What you will do:
1. In the forum thread below, list each distinct username shown above a post.
2. Render this sentence from the forum thread below into Spanish: "Dreams don't come true, neither do wishes."
3. Resume the forum thread below, about feeling that nobody cares, right after its final line.

Given passage START

Why can't I be a dead, safe in cocoon of silence, unaware of the pain that once plagued me.
Unaware of the sorrow I can't help but stew in.
The festering hate.
The lies.
The unbearable taunts of everyday life.

Why?
Why can't I join my ancestors, below the surface of the earth, or scattered across the wastelands of the world.
That's all it is to me.
Wasteland.
Dreams don't come true, neither do wishes.
Just as well, otherwise the suffering would never cease.

And it wouldn't be mine.

Antares
March 16th, 2008, 03:59 AM
Sometimes life is screwed up...but all we can do is just wish life becomes good in the end. Not when we die but when we have no worries and were old senior citizens in our rocking chairs. Yeah there are hard time but we have to fight and perservre through them.
I hope everything comes out well for you. But death is not the answer.

Good Luck!! :D

ScotsGirl
March 16th, 2008, 05:58 PM
Basically, nobody cares anymore. I don't care. They don't care. Nobody cares.
I used to be hyper, I found everything funny. I was the most life loving kid you would ever meet.
Nowadays hardly anything can get a laugh out of me. What I used to find funny is just boring to me now.

We care.
So what changed? What do you think has made you look at everything in such a dim light?

xxx

Techno Monster
March 16th, 2008, 06:50 PM
It will get better, if it dose not then consider seeing someone.

Prince Jellyfish
March 16th, 2008, 06:54 PM
At least you aren't your own grandfather.

IfPiratesCouldFly
March 17th, 2008, 01:37 AM
People can and are horrible. I understand exactly what you mean, every word of it. I have came to believe that the human race doesn't deserve to live, but then I realized it was wrong, we are here for a reason, as unjust of a race as we can be we have a reason, it's not to die, its do accomplish something. iono what it is but its something. all you can do is know that not everyone is horrible, not everyone doesn't care, not everyone is a liar. the world is fucked up, but not everything on it. embrace those parts of the world, whats left of it needs to stay alive.

Never_Forget
March 17th, 2008, 11:00 AM
We care.
So what changed? What do you think has made you look at everything in such a dim light?

xxx

I don't know, but I feel like I've died inside.

thesphinx
March 17th, 2008, 06:00 PM
I understand what your saying because I was once like this, You have to try and figure out what is real and what isn't are these thoughts of people in pain really what's making you happy? You can get your old self back nothing is permanent so don't give up.

ScotsGirl
March 17th, 2008, 07:07 PM
are these thoughts of people in pain really what's making you happy?

Given passage END
Material supplied START

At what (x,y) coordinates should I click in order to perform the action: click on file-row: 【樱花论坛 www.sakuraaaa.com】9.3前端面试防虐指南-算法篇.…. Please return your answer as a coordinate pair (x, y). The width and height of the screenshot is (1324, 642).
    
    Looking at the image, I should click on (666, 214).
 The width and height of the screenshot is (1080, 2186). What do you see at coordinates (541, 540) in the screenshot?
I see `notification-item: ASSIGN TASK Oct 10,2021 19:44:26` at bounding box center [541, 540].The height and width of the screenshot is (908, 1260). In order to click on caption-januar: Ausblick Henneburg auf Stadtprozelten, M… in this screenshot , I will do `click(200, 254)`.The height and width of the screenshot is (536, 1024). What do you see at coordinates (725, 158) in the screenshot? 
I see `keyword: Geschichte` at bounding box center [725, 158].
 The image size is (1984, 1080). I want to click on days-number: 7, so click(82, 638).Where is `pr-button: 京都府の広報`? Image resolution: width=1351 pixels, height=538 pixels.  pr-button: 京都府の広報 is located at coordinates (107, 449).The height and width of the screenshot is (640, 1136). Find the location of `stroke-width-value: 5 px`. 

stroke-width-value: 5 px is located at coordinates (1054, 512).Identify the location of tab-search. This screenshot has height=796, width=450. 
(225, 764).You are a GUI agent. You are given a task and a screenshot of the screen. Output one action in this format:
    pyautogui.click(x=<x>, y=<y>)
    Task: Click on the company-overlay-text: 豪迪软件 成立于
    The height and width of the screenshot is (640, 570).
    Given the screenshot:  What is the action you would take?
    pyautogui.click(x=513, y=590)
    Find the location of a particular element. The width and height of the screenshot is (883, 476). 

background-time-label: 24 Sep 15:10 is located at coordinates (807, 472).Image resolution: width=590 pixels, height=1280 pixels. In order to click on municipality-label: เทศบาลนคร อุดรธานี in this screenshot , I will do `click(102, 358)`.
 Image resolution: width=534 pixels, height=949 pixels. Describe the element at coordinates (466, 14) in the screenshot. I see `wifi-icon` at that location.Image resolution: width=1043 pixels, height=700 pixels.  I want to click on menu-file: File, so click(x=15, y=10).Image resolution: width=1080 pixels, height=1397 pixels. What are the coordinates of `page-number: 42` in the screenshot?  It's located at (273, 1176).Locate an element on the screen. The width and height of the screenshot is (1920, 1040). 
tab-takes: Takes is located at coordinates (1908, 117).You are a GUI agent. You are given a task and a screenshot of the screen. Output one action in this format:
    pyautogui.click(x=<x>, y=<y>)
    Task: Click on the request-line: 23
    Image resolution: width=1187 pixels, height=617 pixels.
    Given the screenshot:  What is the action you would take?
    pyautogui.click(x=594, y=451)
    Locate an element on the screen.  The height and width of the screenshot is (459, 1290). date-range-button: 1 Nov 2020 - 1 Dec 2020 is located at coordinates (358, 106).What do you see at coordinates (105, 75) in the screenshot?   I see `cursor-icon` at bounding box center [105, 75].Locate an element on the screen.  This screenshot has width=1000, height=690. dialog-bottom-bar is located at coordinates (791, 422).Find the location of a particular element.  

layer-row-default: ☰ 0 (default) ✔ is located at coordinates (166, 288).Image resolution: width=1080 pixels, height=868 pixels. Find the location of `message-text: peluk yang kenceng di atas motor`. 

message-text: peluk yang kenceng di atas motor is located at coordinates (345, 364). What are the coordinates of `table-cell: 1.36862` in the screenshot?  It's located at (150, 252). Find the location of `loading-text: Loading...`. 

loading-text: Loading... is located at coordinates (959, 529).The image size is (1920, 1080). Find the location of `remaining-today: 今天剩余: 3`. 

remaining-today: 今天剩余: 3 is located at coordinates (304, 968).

Material supplied END

Solved problems:
1. Antares, ScotsGirl, Techno Monster, Prince Jellyfish, IfPiratesCouldFly, Never_Forget, thesphinx

2. Los sueños no se hacen realidad, y los deseos tampoco.

3.
Or is it the thought that you are not alone in your misery?

Have you ever talked to a doctor/psychologist about how you feel?

Life's a bitch and blah blah blah. But at the end of the day, some people don't even get a chance to carry on with their life and others do. That there, is reason enough to want to live. But not only that, to actually do something.
I dont mean something spectacular, you can run a marathon if you want (Im being serious by the way, its not impossible, just find out where one is near you and start training) I just mean the little things. Helping people is one of the best ways, because not only do you feel happy that you are contributing, but you make someone else happy too.
Instead of sitting around wishing you were 6ft under with your ancestors, make them proud.

There will always be the bad. But if it wasn't for the bad, then no one would ever be able to fully appreciate the good.

I know right now very little we say is going to make a difference to how you feel, because the only person who can change what you think is you. But I hope that soon, you realise people do care, and that you can be happy. Its up to you if you want to make it happen though.

Good luck :)

xxx

Crystal-Clear
March 19th, 2008, 11:32 AM
Perhaps you should look to where this change occured inside of you.
See what triggered such a drastic change in character. Then work on it from there.

You can't join your ancestors, because it's not your time to go.
You say 'Why did they have to come into my life?' I'm guessing someone,somewhere, affected you, who is this 'they'? Perhaps that will help answer why things changed for you.

Keep on going, you can change yourself, but only if you want too.